2.4 Powder/synchrotron XRD (P/SXRD)
PXRD spectra were collected on a Panalytical Empyrean diffractometer (Cu Kα = 1.54056 Å) at room temperature in Bragg–Brentano geometry. The powder samples were packed on a flat circular glass holder and scanned in a 2θ range of 5–90°. For the SXRD experiment, materials were scrapped off from the extracted electrodes and packed into 0.5 mm diameter quartz capillaries in the Ar filled glovebox, then sealed with two component epoxy to ensure air-tightness. The SXRD experiments were performed at Beamline I11 of Diamond Light Source, UK, using an X-ray wavelength of 0.82686 Å.
2.5 Rietveld refinement
The diffraction patterns are refined using GSAS 2 based on the α-NaFeO2 structural model with a space group of Rm. Li, Ni and Mn were placed on the octahedral sites of TM layers whereas Li and Ni were placed on the octahedral sites of Li layers. The parameters concerning background, sample displacement, lattice parameters, crystallite size, micro-strain, site occupancy and oxygen positions were refined. Mn was excluded from the site occupancy refinement due to the large mismatch of Mn ion radii compared to Li. The atomic displacement parameters were assumed to be isotropic and fixed at 0.8 Å for Li and TMs, and 1.1 Å for O. The absorption μ·R = 1.49 was factored in all SXRD refinements.
2.6
7Li MAS ssNMR
Electrode materials were scrapped off from current collectors, rinsed, dried and packed into 1.3 mm rotors in an Ar filled glovebox (O2 and H2O < 0.1 ppm). The experiments were carried out on a 4.7 T Bruker Avance III spectrometer (200 MHz 1H Larmor frequency) at 50 kHz MAS using magic-angle turning phase-adjusted sideband separation (MATPASS) pulse sequence. The excitation pulse was set at 480 ppm and a pulse length (P1 at 90°) of 1.1 μs (∼227 kHz) was used, to help ensure that the excitation frequency covers the whole range of observed peaks (including the diamagnetic peak at 0 ppm and the main peak at approx. 700 ppm). The recycle delay and number of scans were 20 ms and 80000, respectively, for all samples. The peak of solid Li2CO3 at 0 ppm was used as a reference for 7Li chemical shift.
2.7 Raman spectroscopy
Electrodes were sealed between a quartz substrate and a piece of cover glass using two component epoxy in the Ar filled glovebox to ensure air-tightness during measurements. The experiments were carried out using a Renishaw Invia Raman spectrometer with a laser wavelength of 514 nm. The laser output power was set at 10%, and the acquisition time was set to 30 s with 2 accumulations.
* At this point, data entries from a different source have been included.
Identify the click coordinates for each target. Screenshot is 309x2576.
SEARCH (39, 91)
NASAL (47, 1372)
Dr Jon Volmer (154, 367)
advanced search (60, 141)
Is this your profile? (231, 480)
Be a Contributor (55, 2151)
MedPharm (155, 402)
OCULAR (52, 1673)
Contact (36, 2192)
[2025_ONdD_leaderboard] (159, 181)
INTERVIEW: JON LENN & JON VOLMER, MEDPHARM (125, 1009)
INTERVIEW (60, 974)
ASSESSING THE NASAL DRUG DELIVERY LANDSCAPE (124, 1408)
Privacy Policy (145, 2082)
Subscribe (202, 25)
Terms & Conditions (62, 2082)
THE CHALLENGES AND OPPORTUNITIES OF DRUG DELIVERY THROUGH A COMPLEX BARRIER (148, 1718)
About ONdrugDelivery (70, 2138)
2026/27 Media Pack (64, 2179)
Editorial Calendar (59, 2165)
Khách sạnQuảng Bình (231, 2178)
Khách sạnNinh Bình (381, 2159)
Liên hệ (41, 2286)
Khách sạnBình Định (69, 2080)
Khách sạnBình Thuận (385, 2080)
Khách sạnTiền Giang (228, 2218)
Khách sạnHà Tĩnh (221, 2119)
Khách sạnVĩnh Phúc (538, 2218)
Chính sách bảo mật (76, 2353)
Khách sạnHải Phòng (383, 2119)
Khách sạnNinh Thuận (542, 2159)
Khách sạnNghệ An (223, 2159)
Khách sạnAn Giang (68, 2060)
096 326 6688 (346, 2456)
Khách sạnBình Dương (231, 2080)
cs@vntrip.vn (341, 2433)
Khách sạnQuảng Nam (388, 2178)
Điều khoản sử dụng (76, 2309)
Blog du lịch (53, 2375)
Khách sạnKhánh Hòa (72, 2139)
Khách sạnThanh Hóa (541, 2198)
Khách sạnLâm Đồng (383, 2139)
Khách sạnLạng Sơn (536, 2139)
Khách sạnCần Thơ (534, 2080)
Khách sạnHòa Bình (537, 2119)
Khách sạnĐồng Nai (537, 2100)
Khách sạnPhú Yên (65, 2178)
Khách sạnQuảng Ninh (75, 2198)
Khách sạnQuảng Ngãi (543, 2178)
2.8 X-ray absorption spectroscopy (XAS)
Electrode materials were scraped off current collectors, rinsed with DMC and dried before being mixed with pre-dried carboxymethyl cellulose (CMC) and pressed into pellets in the Ar filled glovebox, which were then sealed in an aluminium pouch after placing in a 3D printed frame. The experiments at Mn and Ni K-edges were carried out at the B18 beamline, Diamond Light Source, UK.
2.9 STEM-EELS
Scraped powder from extracted electrodes was dusted onto copper mesh, holey carbon film TEM grids (Agar Scientific) immediately before measurement to reduce exposure to oxygen and moisture (about 1 min of exposure). An FEI Tecnai Osiris microscope with a high brightness X-FEG gun was used at 200 kV accelerating voltage in scanning mode. Images were acquired using a high angle annular dark field detector. Gatan Enfinium 977 spectrometer was used to acquire electron energy loss spectrum images. Dual-EELS mode was used, acquiring the low-loss and core-loss regions of the spectra simultaneously. This allowed for later alignment of the zero-loss peak. Pixel size of about 3 nm and dwell time of 0.1 s were used (at probe current 0.1 nA). The resulting spectrum images were analysed using HyperSpy.34 Briefly, the zero-loss peak was aligned to 0 eV, along with shifting the core-loss spectrum for each pixel. Then Mn L-edge was fitted at each pixel with: (i) a power law background, (ii) two Hartree–Slater generalised-oscillator-strength based ionisation edges, (iii) two Gaussian peaks (for the L3 and L2 white line peaks), and (iv) their convolution with the low-loss spectrum to account for the sample thickness. Maps of Mn L3 gaussian peak position were therefore produced. To acquire the line scans, a rectangular region of interest of the spectrum image was positioned across the particle surface and averaged perpendicular to that surface to improve signal to noise ratio. This way, excessive beam damage was avoided, while providing a profile of Mn L3 peak position change across the surface.
3. Results
3.1 Synthesis and bulk characterisation
The PXRD patterns of the Li1.2Ni0.2Mn0.6O2 synthesised via the HT, MHT and BM routes are shown in Fig. 1a. The Rietveld refinements were carried out based on the α-NaFeO2 structural model (Rm space group), yielding similar lattice parameters for all three materials as summarised in Table S1†. From a holistic perspective, the diffraction pattern of Li1.2Ni0.2Mn0.6O2 resembles that of a traditional stoichiometric (Li:TM = 1:1) O3-stacked oxide apart from the pronounced superstructural peaks in the range of 20–35° (Cu Kα, λ = 1.54056 Å), which result from the honeycomb ordering of the Li and Mn ions within the TM layers and the partial ordering of the honeycomb structure along the c-axis.10,35,36Fig. 1b shows the representative morphologies of the as-synthesised Li1.2Ni0.2Mn0.6O2 samples, with similar primary particle sizes mostly distributed in a range of 100–500 nm.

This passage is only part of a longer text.